We are currently searching for a Senior Site Reliability Engineer to join Mueller's Smart Water Infrastructure team. This role will be based in our Atlanta, GA on a hybrid office/ remote schedule.
The Senior Site Reliability Engineer (SRE) is responsible for deployment, monitoring and ensuring the availability, reliability, scalability, and performance of software products against operational targets. They are responsible for the design, implementation, and maintenance of infrastructure required to support software products.
Key responsibilities
Collaborate with software development teams to ensure that services are designed with availability, security, scalability, reliability, and performance in mind from the outset.
Monitor and manage live production environments, identifying and resolving issues as they arise and implementing long-term solutions to prevent their recurrence.
Develop and maintain automation tools for system health, performance monitoring, and incident response to ensure rapid detection and resolution of issues.
Resolve support issues where your experience is required to ascertain the issue quickly and to find an appropriate resolution.
Lead root cause analysis of critical outages, contributing to a culture of learning and continuous improvement.
Provide SRE/DevOps/Infrastructure services and guidance to the Software Team.
Support vendor-unmanaged services such as databases.
Co-ordinate with internal and external security and penetration tests and manage the prioritization and resolution of any findings.
Produce well-written documentation and architecture diagrams.
Be available 'out of hours' if required to complete specific tasks and support customers in emergency or disaster scenarios. This is not a usual and regular occurrence.
Mentor junior engineers, fostering a culture of technical excellence and collaborative problem-solving.
Key competencies
Strong technical competency in software product operations.
Strong collaboration skills to work effectively with cross-functional teams.
Excellent communication skills, both verbal and written, to effectively articulate technical and product information.
Ability to prioritize and manage multiple tasks simultaneously and work under tight deadlines.
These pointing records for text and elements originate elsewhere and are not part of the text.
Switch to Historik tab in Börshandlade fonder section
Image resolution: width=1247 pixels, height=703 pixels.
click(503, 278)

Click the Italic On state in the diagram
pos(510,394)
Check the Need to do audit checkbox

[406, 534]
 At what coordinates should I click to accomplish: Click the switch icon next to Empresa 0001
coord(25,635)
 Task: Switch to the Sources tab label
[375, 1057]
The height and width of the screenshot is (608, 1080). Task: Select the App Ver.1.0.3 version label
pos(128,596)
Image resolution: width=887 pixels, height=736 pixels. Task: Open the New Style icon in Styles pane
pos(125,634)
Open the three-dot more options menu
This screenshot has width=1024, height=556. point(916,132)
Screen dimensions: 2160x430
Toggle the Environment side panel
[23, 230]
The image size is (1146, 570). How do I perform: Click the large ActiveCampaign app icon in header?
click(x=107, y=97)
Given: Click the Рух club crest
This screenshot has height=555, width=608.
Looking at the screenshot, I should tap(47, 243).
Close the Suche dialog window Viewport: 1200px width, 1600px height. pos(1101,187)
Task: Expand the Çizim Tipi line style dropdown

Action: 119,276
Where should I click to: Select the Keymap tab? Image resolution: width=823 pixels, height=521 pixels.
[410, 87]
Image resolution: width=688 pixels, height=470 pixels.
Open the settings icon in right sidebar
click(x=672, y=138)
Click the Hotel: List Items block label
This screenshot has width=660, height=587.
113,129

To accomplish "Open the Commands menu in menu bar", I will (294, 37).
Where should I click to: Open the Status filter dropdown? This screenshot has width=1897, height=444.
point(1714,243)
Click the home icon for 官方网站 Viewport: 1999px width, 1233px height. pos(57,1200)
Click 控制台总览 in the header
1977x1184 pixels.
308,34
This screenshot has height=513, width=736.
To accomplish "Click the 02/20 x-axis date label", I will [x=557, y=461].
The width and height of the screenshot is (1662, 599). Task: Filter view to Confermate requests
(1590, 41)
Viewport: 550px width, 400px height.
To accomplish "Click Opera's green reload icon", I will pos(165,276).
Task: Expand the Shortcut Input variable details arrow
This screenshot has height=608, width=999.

Exceptional problem-solving abilities and a systematic approach to root cause analysis.
Experience required.
Bachelor's or Master's degree in a computing or scientific/engineering discipline, or equivalent demonstrable experience.
5+ years of Site Reliability Engineer experience.
Operational experience of AWS Serverless technologies
Linux and Windows system administration
CI/CD pipelines
Database Administration
Patch Management and Disaster and Recovery
Advanced Monitoring knowledge.
Automation scripting in a mainstream programming language
Security fundamentals. Snyk, TFSec and other security tools.
We are an equal opportunity employer. All qualified applicants will receive consideration for employment without regard to race, color, religion, sex, sexual orientation, gender identity, national origin, disability, status as a protected veteran, or any other category protected by law.